The AAA ’s attempts to horde anthropological scholarship is bad enough, since this research is often very important for human rights activists and development. But by opposing FRPAA, the AAA is also working against the dissemination of vital knowledge in other disciplines that directly impact health, conservation, and economic development. That makes this whole affair sordid, ironic, and even somewhat tragic, especially for a discipline that positions itself in advocacy on behalf of marginalized peoples and communities.

BTW: Changing the AAA is going to require some grassroots organizing. Some anthropological bloggers want to get together at the AAA meeting in San Jose to discuss ways to push forward an Open Access agenda. Find out more here!

Here is yet another interesting development in the world of Anthropology as it relates to the FRPAA (Federal Research Public Access Act). As many will remember, the American Anthropological Association came out in public opposition to FRPAA. In part, the AAA based its opposition to FRPPA because of a perceived threat to the financial sustainability of AnthroSource, its digital dissemination system (see their FAQ). As reported in the “Savage Minds” blog, the AnthroSource Steering Committee was not consulted on this decision.

Now, in an interesting turn of events, the AnthroSource Steering Committee itself has made a public statement strongly and unambiguously in favor of FRPAA. Many of the reasons they cite to support FRPPA mirror discussions shared by Peter Suber, Stevan Harnad and many others (also echoed in this blog here and here). Their endorsement of FRPAA is in direct contradiction to the public position of the executive staff of the AAA. In fact, the AnthroSource Steering Committee is urging the AAA to now reconsider its opposition.

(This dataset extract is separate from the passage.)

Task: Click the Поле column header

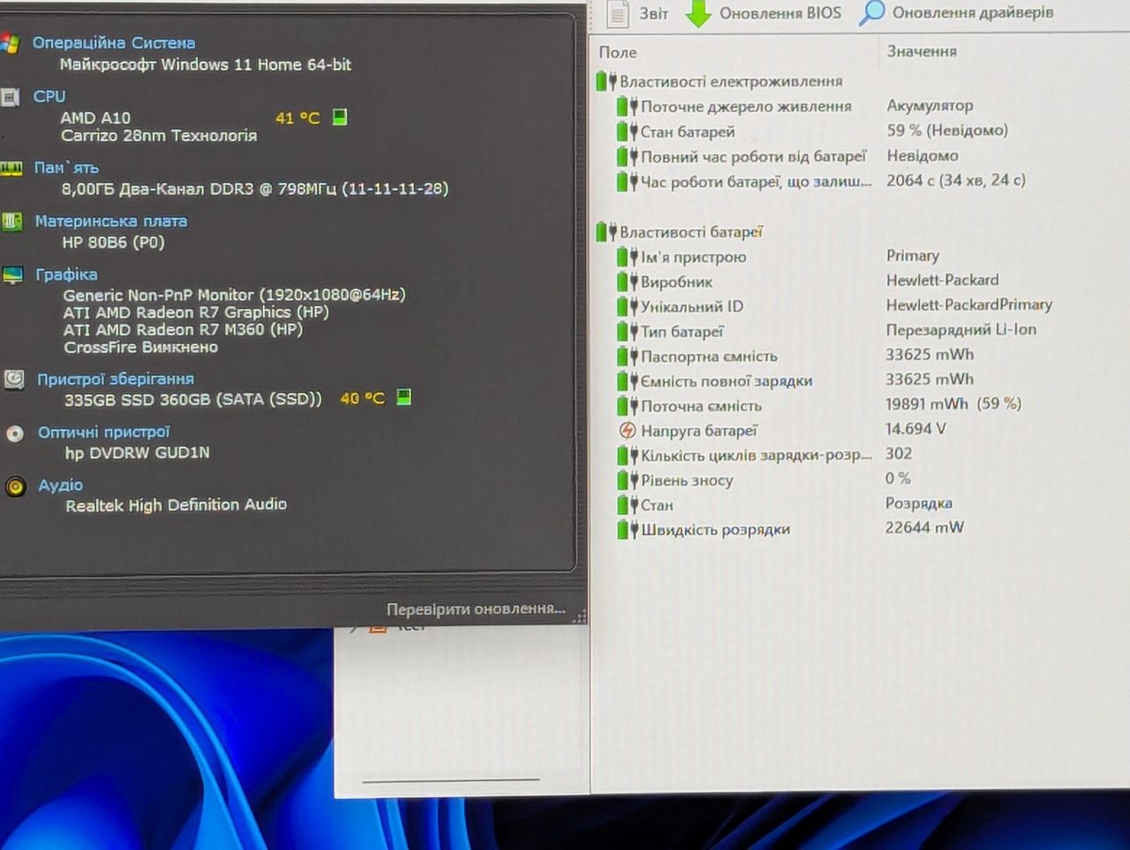Action: point(618,52)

Wow! This is indeed a major development for open access in anthropology and related fields. It also shows how the executive staff of learned societies is often at odds with its membership over these issues. I think it is very significant that a major digital dissemination initiative that works on behalf of a learned society has now issued a strong public statement in favor of FRPPA ’s open access mandates. The AnthroSource Steering Committee is obviously very well placed to understand these issues. They understand publication business models, sustainability issues, etc. They also understand how openness can be a great tool to further the interests of anthroplogy and anthropologists. The endorsement of this expert and experienced body is therefore an important development that highlights the value of this legislation.

Kudos to the AnthroSource Steering Committee for their clear and powerful stand on this important issue!